Nir: External triggers are only 10% of the causes of our distractions. 90% of the time that we get distracted is not about what’s happening outside of us, it’s about what’s happening inside of us, specifically inside our own heads. These are internal triggers, which are uncomfortable emotional states that we seek to escape: boredom, loneliness, fatigue, uncertainty, anxiety, etc. 90% of the time, the problem is the feeling and how we don’t know how to master these emotions. So step number 1 to becoming indistractable is to master these emotions or they will become your master. Step number 2, which is my workflow, is making time for traction. If you can’t look at your calendar and know what to do with your time, you can’t say you got distracted. Why? Because you can’t call something a distraction unless you know what it distracted you from. The third step is to hack back the external triggers. Even though it’s only 10% of the time, there are a bunch of easy things we can do: changing notification settings, etc. Finally, we prevent distraction with packs. Packs are the last line of defense – the firewall against distractions where we make a promise between ourselves and others as the last line of defense so that if the 3 other techniques fail, we are kept on our task at hand.
Omri: What are some practical things that you do to fight distraction?
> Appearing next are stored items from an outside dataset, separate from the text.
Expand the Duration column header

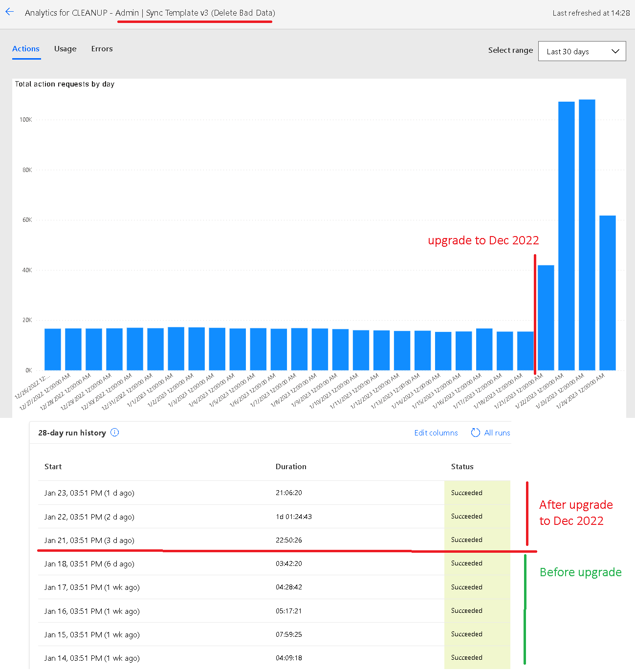coord(291,466)
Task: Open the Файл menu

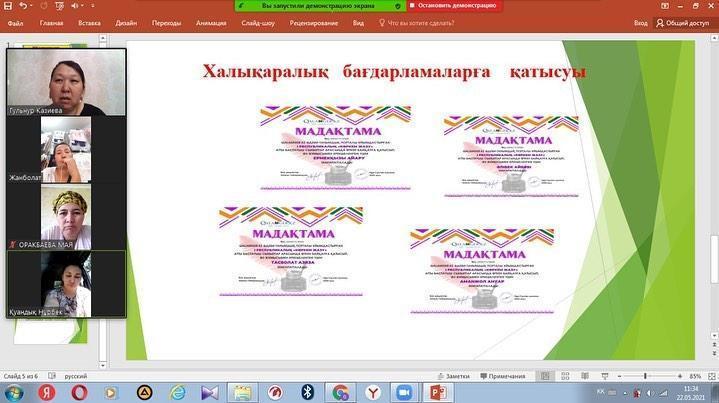Action: [x=17, y=22]
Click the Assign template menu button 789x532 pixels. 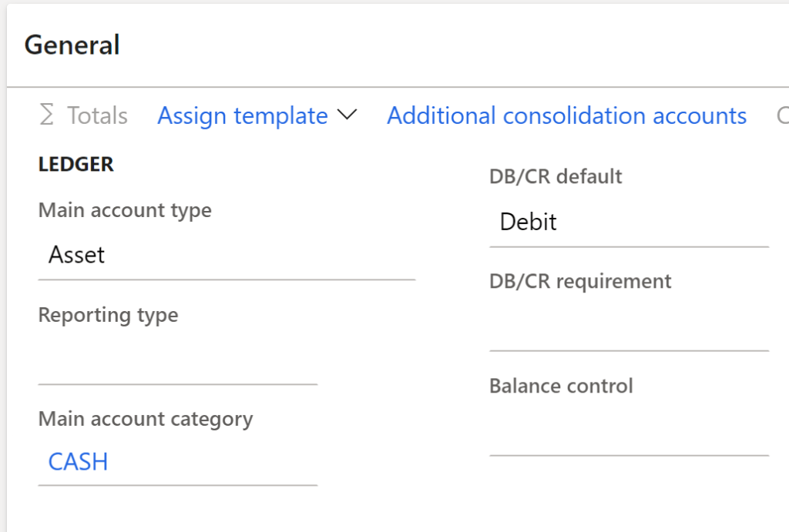point(243,115)
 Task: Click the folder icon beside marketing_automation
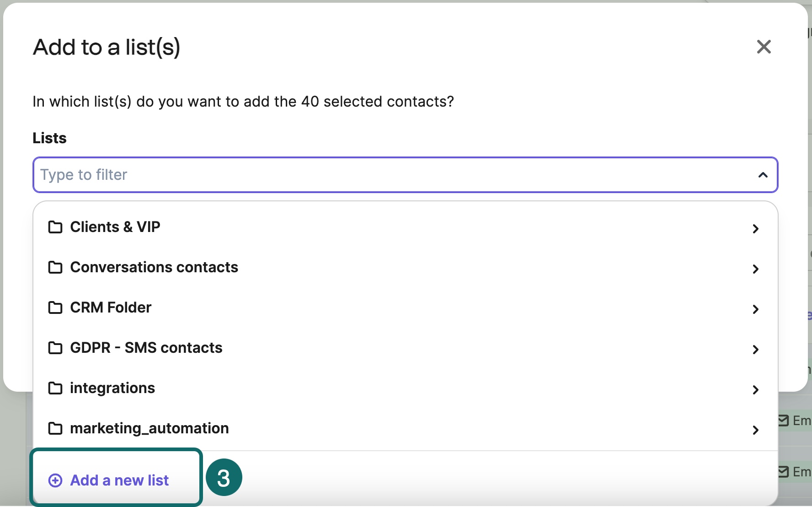coord(56,429)
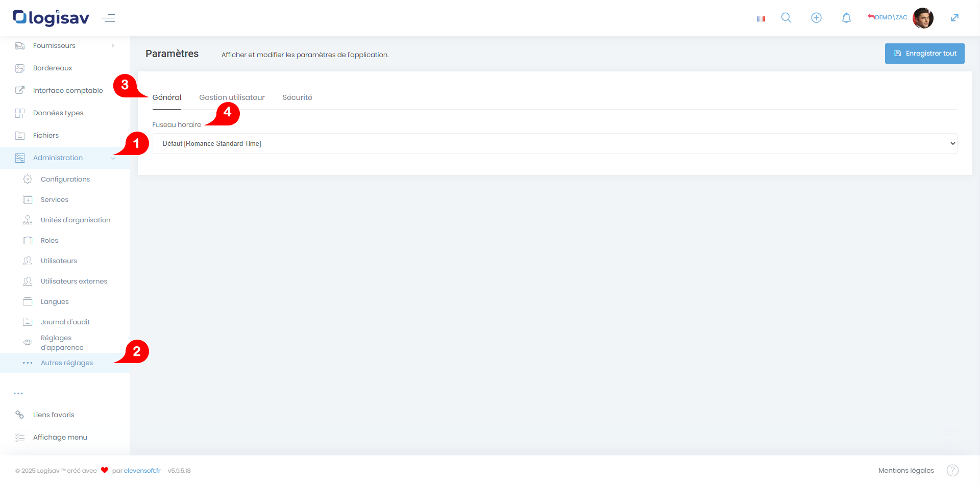980x486 pixels.
Task: Click the search magnifier icon in header
Action: click(786, 18)
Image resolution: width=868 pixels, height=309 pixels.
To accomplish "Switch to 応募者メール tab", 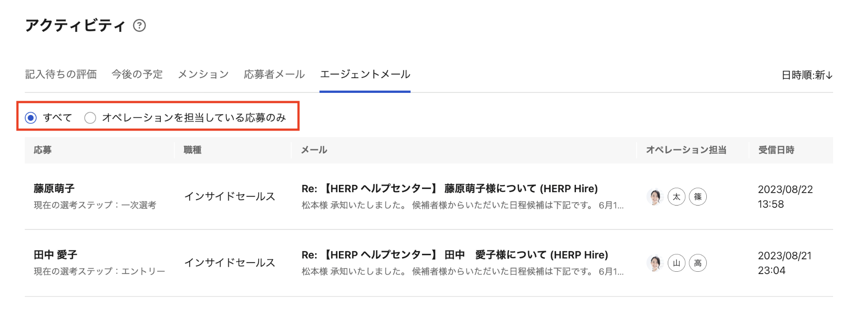I will click(x=274, y=74).
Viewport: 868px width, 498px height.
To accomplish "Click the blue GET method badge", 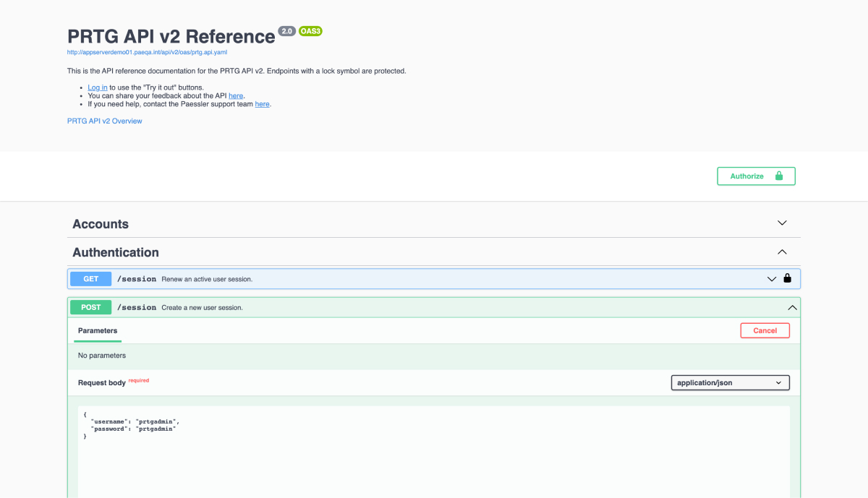I will (90, 279).
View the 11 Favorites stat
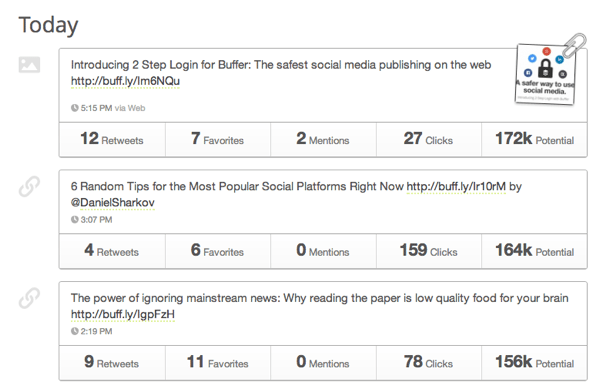The image size is (600, 386). (x=218, y=363)
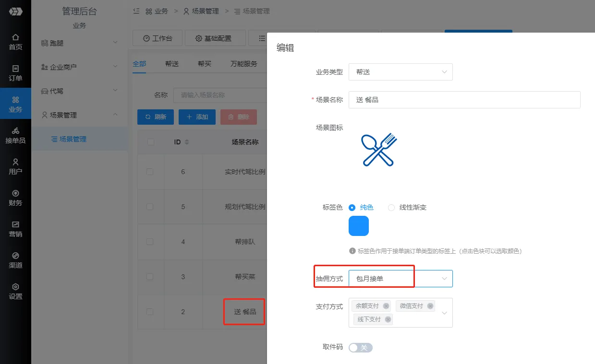Check the table header select-all checkbox

coord(151,141)
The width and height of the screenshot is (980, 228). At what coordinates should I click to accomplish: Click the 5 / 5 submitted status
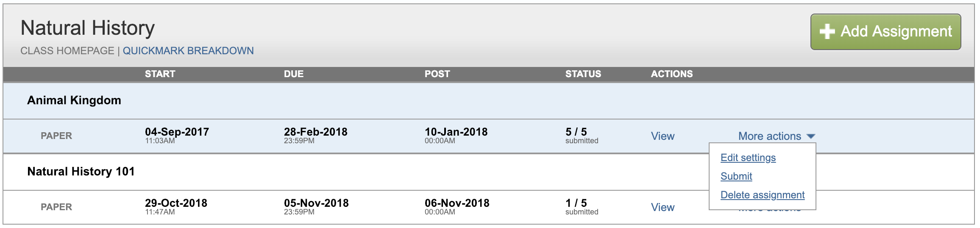(x=582, y=136)
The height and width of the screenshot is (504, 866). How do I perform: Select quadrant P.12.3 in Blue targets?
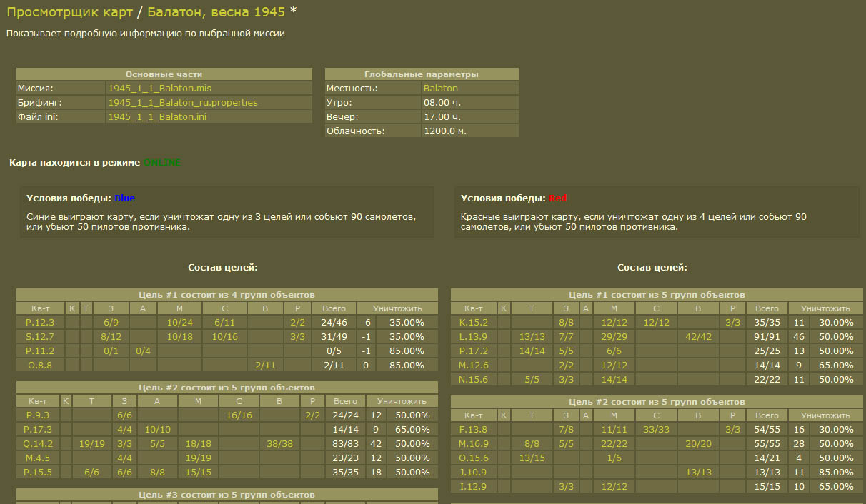39,323
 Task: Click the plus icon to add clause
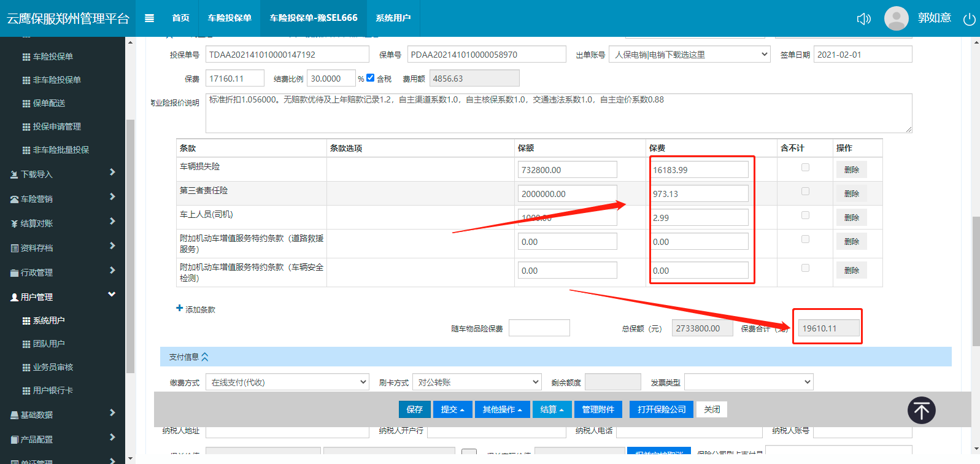pos(180,308)
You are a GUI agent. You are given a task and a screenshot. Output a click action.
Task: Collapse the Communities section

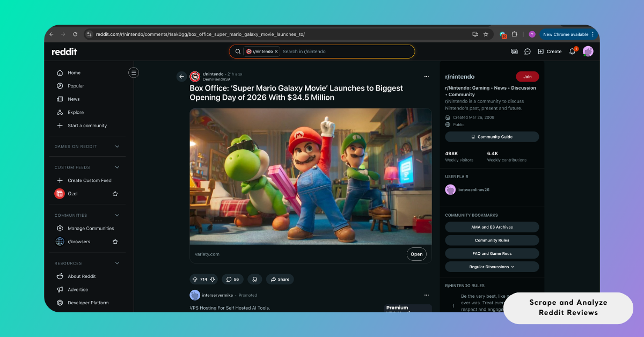[x=117, y=215]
Nir: One technique I use every day is the 10-minute rule, which is all about giving in to any distractions in 10 minutes. And these emotions, they’re like waves – they crest and they subside. And by the time those 10 minutes have passed, you’ll be right back at the task at work that you said you were going to do. 9 out of 10 times it works. It’s about showing yourself that you’re capable of resisting temptation. That’s the important thing here, that you have agency. And over time, you’re building that capability to resist longer and longer.
Omri: What is your advice for people who combine different productivity tools?
Nir: To-do lists are terrible when you use them by themselves because there’s no constraint. You can always add more and more and more. The reason that people believe that they’re bad at time management is that they use this crappy technique that time after time tells them “you didn’t finish what you said you were going to do.” You’re not broken – this technique is broken. To-do lists are a temporary repository of how you want to spend your time. But the critical thing is your calendar. Put the things in your to-do lists in your calendar, because if you haven’t planned time for it, it’s not going to get done.